Clouds of locusts have “invaded” the northern outskirts of Mogadishu, prompting concerns that fertile land around the Somalian capital could become “arid” amid a looming resurgence of the pest in the Horn of Africa.
“We woke up to a shocking sight,” said Abdiaziz Dahir, a local official with Daynile District Administration, situated in the Banaadir region.
“Desert locusts had invaded our land, claiming all spaces with pasture and vegetation,” he told The Associated Press (AP). “We have a serious problem on our hands that needs to be tackled immediately.”
This year, swathes of Africa, the Middle East and Asia have suffered some of the worst locust swarms in decades, prompting a vast international mission to prevent a drastic humanitarian crisis in nations already hit with high levels of food insecurity.
As a result of these efforts, the situation has “significantly improved” and some 2.3 million tonnes of cereal have been saved – enough to feed more than 15 million people a year, according to experts with the UN Food and Agricultural Organisation (FAO), which has spearheaded the crisis mitigation.
But due to climactic conditions, such as early rains and seasonal winds – which respectively trigger locust breeding and migration – a resurgence is expected in the Horn of Africa and Arabian Peninsula, the FAO’s desert locust forecaster Keith Cressman said in late October.
Indeed in Somalia, one of the countries hardest-hit by the locust plagues – which arrived on the back of two severe droughts, then flooding – FAO monitoring shows an increase in locust sightings from mid-October onwards.
The bands of locusts reported by the UN agency appeared to be mainly in central Somalia, where government employees and aid workers launched land and airborne efforts to cull the locusts using pesticides.
But news wire footage also showed herders grappling with clouds of locusts as far south as the capital, waving fabric and beating corrugated iron sheets in an attempt to disperse them.
“I have been fending off the locust swarms the entire morning as they are a threat to our pasture,” Sayid Abdullahi, a camel herder in Daynile, told AP.
“Now, we are fighting the locusts with our hands,” he added, urging the government to either “join the fight or extend support to us”.
Mr Dahir, the local official, added: “As this neighbourhood is known for its scenery, pasture and tourism, we are afraid that the locust invasion will damage large parts of this land and turn the entire area into arid land. This will affect the number of tourists that will come to this place during their spare time.”
The desert locusts near Mogadishu are “remnant swarms that moved south from northeast Somalia starting last month when the prevailing winds over that part of the Horn of Africa changed”, Mr Cressman, the FAO’s desert locust forecaster, told The Independent.
“Recall that swarms migrate in the same direction as the winds,” he said. “During the summer, the prevailing winds were from south to north. Starting last month, they changed to come from the opposite direction (from the north) to allow them to move south to central areas of Somalia and to the area north of Mogadishu.”
This change was expected, he said, due to the wind changes being a seasonal phenomenon.

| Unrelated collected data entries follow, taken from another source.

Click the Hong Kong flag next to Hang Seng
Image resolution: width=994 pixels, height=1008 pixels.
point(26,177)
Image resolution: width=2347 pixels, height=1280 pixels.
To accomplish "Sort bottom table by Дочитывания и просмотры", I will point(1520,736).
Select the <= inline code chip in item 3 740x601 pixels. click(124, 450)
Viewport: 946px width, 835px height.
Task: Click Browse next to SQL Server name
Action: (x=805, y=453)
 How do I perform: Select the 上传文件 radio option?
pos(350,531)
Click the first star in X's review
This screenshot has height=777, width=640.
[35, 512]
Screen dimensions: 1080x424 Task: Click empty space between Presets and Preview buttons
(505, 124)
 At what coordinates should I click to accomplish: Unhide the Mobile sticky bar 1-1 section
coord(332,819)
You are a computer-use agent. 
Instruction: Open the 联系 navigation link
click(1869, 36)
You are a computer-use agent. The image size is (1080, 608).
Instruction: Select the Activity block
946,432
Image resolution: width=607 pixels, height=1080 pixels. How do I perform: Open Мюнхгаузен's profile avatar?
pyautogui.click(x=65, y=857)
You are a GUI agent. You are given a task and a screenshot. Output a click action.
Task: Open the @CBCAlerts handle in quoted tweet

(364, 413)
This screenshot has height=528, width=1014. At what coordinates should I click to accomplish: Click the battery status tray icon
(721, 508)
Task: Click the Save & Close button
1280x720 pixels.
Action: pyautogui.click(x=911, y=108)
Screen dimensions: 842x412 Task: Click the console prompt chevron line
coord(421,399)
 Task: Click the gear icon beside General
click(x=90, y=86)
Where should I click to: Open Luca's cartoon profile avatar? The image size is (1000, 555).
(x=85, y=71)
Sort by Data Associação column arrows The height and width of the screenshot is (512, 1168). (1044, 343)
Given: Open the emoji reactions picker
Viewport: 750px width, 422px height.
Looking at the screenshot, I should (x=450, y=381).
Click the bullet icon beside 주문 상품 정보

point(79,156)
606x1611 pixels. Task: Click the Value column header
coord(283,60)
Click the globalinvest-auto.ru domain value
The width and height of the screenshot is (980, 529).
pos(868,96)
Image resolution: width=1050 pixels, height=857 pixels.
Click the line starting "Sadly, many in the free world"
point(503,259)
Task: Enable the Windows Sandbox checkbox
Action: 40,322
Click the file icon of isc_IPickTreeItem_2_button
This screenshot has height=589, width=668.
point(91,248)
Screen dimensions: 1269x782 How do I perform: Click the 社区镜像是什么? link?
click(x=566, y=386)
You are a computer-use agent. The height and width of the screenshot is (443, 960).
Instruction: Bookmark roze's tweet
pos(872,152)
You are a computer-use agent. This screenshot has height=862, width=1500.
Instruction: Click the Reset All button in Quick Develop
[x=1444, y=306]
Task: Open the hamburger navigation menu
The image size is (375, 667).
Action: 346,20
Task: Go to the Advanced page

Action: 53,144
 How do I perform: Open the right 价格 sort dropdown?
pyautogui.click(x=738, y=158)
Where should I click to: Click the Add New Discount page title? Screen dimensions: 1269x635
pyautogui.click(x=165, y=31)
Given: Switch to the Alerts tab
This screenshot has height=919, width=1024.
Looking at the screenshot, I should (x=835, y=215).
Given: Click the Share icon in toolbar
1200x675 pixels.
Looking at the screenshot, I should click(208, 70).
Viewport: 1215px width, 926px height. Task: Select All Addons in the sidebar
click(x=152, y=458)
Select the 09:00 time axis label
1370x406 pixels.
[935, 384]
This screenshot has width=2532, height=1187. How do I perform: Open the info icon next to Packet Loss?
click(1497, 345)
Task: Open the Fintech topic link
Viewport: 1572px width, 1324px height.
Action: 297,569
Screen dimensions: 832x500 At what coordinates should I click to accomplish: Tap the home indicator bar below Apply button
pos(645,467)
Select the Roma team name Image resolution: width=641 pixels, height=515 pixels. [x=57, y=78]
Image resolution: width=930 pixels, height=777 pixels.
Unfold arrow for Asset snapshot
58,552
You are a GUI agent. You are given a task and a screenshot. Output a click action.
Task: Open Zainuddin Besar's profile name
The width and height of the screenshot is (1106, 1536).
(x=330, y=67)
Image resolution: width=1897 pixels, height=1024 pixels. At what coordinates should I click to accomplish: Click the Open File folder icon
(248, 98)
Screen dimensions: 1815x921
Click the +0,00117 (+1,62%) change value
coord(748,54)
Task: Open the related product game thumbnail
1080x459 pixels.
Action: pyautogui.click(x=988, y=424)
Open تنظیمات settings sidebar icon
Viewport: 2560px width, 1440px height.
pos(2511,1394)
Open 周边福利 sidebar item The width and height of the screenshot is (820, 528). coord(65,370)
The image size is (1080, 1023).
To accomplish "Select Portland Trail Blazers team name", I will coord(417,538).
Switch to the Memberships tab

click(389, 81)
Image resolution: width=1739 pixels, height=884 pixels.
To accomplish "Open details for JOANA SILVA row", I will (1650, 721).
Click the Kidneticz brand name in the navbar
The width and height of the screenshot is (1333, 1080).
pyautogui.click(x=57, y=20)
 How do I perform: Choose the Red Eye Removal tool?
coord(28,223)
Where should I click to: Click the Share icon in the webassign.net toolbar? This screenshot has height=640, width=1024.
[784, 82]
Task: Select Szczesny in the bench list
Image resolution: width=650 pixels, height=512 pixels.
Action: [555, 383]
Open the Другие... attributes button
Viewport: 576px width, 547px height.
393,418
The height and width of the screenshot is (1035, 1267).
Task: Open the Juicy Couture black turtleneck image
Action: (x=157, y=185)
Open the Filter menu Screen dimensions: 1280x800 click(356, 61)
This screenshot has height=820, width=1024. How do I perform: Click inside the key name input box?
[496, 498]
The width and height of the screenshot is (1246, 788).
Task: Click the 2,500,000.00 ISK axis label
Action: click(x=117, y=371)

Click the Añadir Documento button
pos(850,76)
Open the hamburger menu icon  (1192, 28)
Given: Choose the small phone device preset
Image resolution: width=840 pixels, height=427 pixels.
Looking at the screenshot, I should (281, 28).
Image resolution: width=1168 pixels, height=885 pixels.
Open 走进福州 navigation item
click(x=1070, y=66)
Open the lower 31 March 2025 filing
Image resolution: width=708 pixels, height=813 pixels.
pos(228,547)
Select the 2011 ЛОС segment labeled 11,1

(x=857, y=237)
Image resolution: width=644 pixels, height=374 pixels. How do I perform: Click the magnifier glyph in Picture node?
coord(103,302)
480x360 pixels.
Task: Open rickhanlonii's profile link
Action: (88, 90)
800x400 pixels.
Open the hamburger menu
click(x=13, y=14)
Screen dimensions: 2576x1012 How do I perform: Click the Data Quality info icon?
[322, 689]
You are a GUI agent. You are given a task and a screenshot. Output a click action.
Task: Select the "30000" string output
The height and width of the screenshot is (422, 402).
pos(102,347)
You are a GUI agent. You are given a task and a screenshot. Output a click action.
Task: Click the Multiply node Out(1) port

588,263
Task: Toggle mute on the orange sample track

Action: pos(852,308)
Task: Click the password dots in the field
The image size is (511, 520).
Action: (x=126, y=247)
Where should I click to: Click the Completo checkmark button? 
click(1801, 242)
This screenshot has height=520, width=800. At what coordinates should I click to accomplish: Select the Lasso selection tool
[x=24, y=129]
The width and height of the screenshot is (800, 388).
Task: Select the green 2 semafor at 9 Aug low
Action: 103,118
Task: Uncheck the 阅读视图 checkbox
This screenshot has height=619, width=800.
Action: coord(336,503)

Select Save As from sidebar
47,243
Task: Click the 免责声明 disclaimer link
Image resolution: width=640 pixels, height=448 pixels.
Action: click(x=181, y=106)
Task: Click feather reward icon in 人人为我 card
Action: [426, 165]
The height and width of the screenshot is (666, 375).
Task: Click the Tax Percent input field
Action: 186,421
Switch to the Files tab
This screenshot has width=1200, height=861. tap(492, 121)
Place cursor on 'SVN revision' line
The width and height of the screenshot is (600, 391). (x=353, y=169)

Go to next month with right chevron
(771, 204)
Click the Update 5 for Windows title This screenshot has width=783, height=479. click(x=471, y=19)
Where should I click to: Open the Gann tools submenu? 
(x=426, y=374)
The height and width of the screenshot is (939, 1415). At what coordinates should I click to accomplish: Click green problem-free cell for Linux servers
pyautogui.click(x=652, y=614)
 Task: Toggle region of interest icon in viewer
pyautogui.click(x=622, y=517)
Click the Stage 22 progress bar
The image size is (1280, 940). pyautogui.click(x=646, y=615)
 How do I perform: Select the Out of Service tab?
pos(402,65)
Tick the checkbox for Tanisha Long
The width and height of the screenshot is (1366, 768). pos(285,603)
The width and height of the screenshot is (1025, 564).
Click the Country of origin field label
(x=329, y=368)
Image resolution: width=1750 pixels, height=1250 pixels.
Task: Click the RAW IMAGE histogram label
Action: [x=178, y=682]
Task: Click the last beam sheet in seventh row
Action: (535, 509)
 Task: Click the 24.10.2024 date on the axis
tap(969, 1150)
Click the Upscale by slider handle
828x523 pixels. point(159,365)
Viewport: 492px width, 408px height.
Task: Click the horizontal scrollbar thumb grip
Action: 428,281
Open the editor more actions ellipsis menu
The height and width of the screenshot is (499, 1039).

However, the looming resurgence in East Africa, is based on a new generation of locusts expected to become swarms in December, which will likely move into Kenya.
“The current breeding in eastern Ethiopia and central Somalia has been anticipated and expected since this past summer,” Mr Cressman said.
“At present, eggs are hatching and hoppers [young locusts] are forming bands within a widespread area that has received rainfall to allow favourable conditions.
“The hopper bands will start to form a new generation of immature swarms starting in early December. Once the swarms form, they are expected to move southwards to southern Somalia and NE Kenya. Both countries are well aware of this threat and have been informed by FAO in advance.”
The threat locust swarms pose to often already food-scarce populations is grave, threatening earlier this year to plunge five million East Africans into levels of hunger that would have immediately put their lives or livelihoods at risk.
While it is unclear how many were plunged into starvation, Mr Cressman wrote in October that a “massive humanitarian disaster has been averted”.
He now believes nations are now “much better” prepared for the coming resurgence of swarms, with field teams, monitoring systems, pesticides – and the means to distribute them aerially and on the ground – all in place.
“In addition, they have nearly a year of additional experience and lessons learned,” he added.